A multinational mining company will make no further large investments in at least one fossil fuel due to Queensland’s extreme revenue raising.
BHP recently ruled out significant spending on coal production across the Sunshine State, following the State Government’s recent decision to impose the “world’s highest coal royalty tax rates”.
“We are not going to be deploying any major capital into the Queensland coal business in the face of the recent royalty changes and the way that they were gone about,” CEO Mike Henry said at an investor and analyst briefing.
“I think at this point it is a bit of a moot point.”
Henry revealed his employer could still proceed with its proposed $1 billion Blackwater South Coal Project, about 230km west of Rockhampton. However, a final decision depends on the development’s economic feasibility.
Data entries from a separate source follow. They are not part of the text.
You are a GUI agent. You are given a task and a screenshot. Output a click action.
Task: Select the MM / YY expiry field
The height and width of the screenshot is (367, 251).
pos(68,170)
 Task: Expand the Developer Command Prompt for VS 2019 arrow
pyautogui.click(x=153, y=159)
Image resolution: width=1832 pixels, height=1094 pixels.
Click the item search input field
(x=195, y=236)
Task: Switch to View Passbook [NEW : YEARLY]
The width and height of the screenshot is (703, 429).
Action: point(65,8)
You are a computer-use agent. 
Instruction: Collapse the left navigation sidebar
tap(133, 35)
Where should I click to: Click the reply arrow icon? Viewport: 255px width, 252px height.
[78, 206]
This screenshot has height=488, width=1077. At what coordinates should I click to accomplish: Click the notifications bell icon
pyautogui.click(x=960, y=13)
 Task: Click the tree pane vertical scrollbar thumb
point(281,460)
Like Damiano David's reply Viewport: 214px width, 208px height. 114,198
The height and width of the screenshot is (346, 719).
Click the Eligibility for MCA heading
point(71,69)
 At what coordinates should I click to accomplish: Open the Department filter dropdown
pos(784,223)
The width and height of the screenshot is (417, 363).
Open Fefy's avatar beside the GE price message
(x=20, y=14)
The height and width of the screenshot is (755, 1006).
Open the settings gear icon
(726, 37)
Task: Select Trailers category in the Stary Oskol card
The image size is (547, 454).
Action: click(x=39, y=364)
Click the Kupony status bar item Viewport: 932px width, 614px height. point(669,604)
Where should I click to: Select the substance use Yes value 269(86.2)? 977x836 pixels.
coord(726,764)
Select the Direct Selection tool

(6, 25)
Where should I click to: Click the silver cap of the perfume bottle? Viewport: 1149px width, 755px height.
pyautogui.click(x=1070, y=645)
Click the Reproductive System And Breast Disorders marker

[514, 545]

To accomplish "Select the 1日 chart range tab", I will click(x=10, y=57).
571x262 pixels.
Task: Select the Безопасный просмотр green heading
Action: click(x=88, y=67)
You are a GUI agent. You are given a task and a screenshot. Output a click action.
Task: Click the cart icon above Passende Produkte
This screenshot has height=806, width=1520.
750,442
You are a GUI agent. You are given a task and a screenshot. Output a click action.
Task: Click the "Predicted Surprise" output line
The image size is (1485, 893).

“Would we even trigger South Blackwater? If circumstances change … it [still] depends on whether the project is attractive and competes well in the capital allocation framework or not,” he said.
“We are still miles away from knowing the answer to that question but, of course, any investment would be predicated as well upon the risk of that investment being acceptable – and that comes back to needing to have comfort around the stability of the fiscal terms that you are investing against.”
The proponent will also have to find ways to make green steel technologies more affordable.
“We would also have to be confident in the market outlook and in respect of the market what we have said is that – for the foreseeable future – blast furnace steelmaking is going to need to remain, because the true green steel technologies are still too early stage and the economics have yet to be improved further,” Henry said.